Accion’s Venture Lab Fosters Experimentation for Innovative Companies

Accion is a global nonprofit dedicated to building a financially inclusive world with access to economic opportunity for all, by giving people the financial tools they need to improve their lives. A world pioneer in microfinance, over the last 50 years, Accion has helped build 63 microfinance institutions in 32 countries on four continents. Those institutions are currently reaching millions of clients. The company strongly believes  believe in a financially inclusive world—one in which every individual can seize the opportunity to access a full range of high-quality, affordable financial services. Through access, each person they serve can capitalize on his or her own capability and drive to achieve real economic gains—and build brighter futures for themselves and their families.

Paul Breloff is the managing director of the Accion Venture Lab

Supporters include the The Bill and Melinda Gates Foundation, Citi, Credit Suisse,  Deutsche Bank and the Ford Foundation.

Recently Elisabeth Rhyne of the Center for Financial Inclusion argued ‘There’s more to financial inclusion than having a bank account’ She wrote in the Guardian: “Financial inclusion policy makers and providers must understand how financially included and excluded people manage their money, because improved money management is in itself one of the main objectives of financial inclusion and because wrong assumptions about money management can lead to failed products and client indifference.”

Accion’s strategy is to build the next generation of top-tier microfinance institutions (MFIs):

  • Using our 50 years of experience to help smaller MFIs achieve greater scale, sustainability and efficiency;
  • Helping MFIs expand their products and services to address their clients’ full range of needs; and
  • Focusing on un- and under-served regions, such as India, China, Brazil and sub-Saharan Africa.

Accion launched Venture Lab in April, 2012, and this week  announced the first five investments by Venture Lab, its $10 million seed capital initiative, which invests in start-up companies that help expand global financial inclusion.

Venture Lab fuels innovation in financial inclusion by providing capital – typically in the range of US $100,000–$500,000, invested as either convertible debt or equity – and support to seed-stage enterprises. In fostering such experimentation, business models with the potential to benefit low-income people have the necessary support to experiment, validate new concepts, begin to expand operations and, eventually, to catalyze the next leaps in financial inclusion.

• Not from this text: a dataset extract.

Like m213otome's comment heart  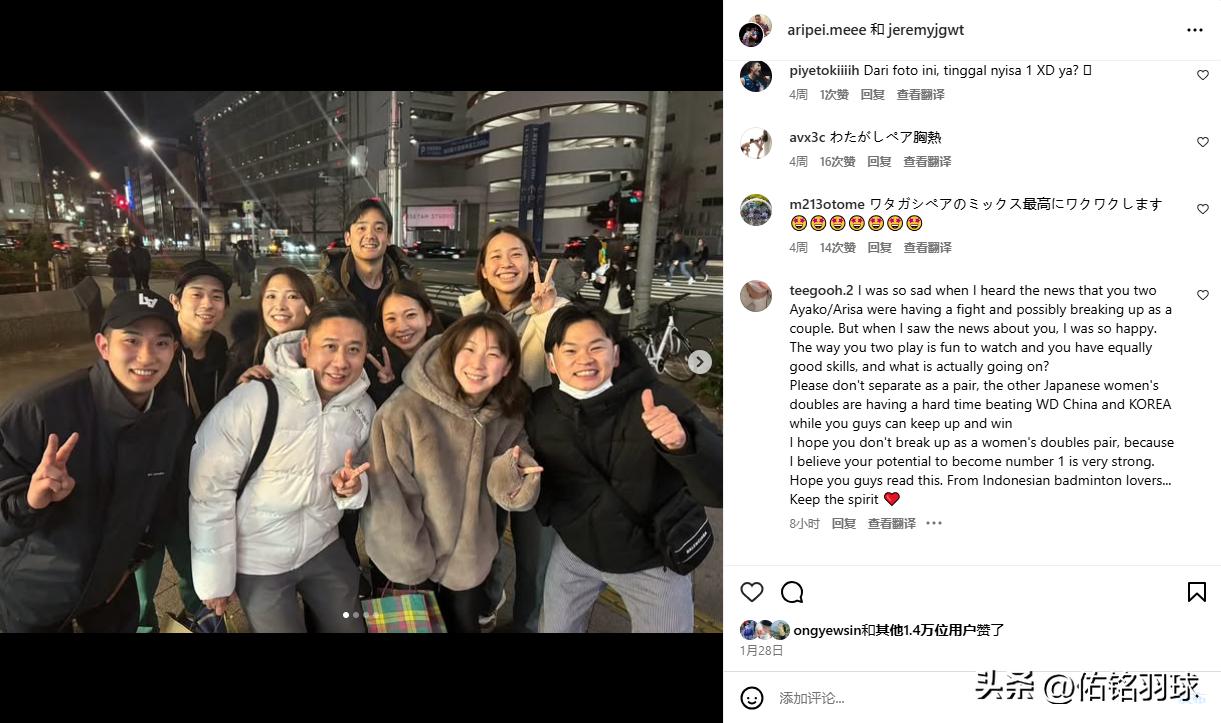tap(1202, 209)
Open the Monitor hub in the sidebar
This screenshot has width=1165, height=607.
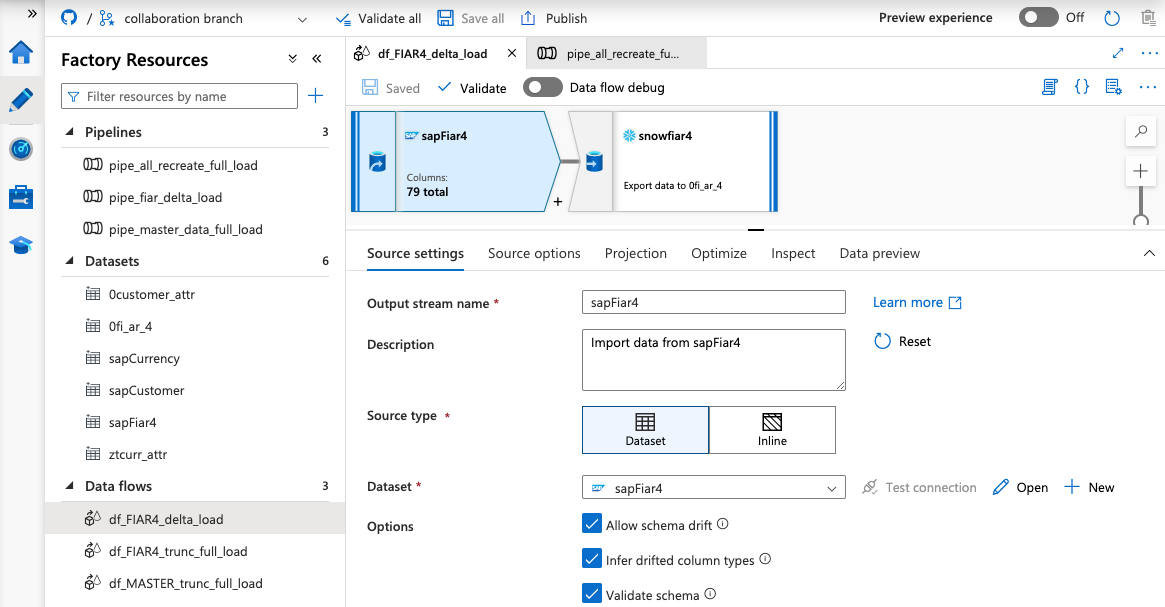[x=21, y=149]
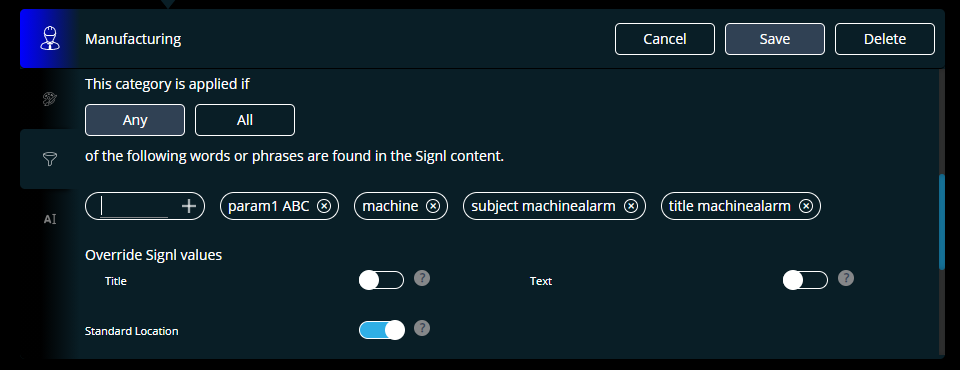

“Start-ups and new entrants are poised to drive innovation and reinvent the ways in which we reach the global underserved,” said Paul Breloff, Venture Lab’s managing director. “Each of our new investments offers the promise of transforming ‘business as usual’ and of expanding broader financial services for the base of the socioeconomic pyramid.”

Venture Lab’s investments focus primarily on the areas of mobile financial services, credit underwriting and delivery, internet and social media, embedded financial services, and new technology for bottom-of-the-pyramid finance.

Venture Lab’s first five investments are as follows:

    • Coda Payments, headquartered in Singapore and currently operating in Indonesia, has built a transaction-processing platform that makes it easier for customers to buy goods and services using prepaid mobile accounts, giving those people who lack access to credit or debit cards a way to purchase digital goods, including e-content, job listings, information services and microinsurance policies.
    • Demyst.Data, headquartered in Hong Kong and operating globally, offers a product that helps financial institutions tap into the explosive growth of online, social and internal “big data” to make better customer decisions, particularly for the purpose of credit assessment or to otherwise improve delivery of financial services to underserved customers.
    • PayClip, headquartered in San Francisco and Mexico, is a payments company with a solution that enables a much broader range of merchants to accept credit, debit and other types of cards, using a smart phone plug-in and a sophisticated risk-management system to manage merchants and process transactions.
    • Salud Facil, headquartered and operating in Mexico, offers low-income customers access to affordable credit to cover their healthcare and medical costs, addressing the need for quality and affordable care in a market in which few customers have access to traditional health insurance.
  • Varthana, headquartered and operating in India, provides loans and support to affordable private schools in India, promoting access to and affordability of quality education for India’s poor and emerging middle class.

Venture Lab complements Accion’s Frontier Investments Group, which focuses on more established but similarly disruptive companies with demonstrated revenue traction. Both investment vehicles are part of Accion’s ongoing efforts to explore innovative business models that will radically improve the efficiency and enhance the quality of financial-service delivery to the under-banked.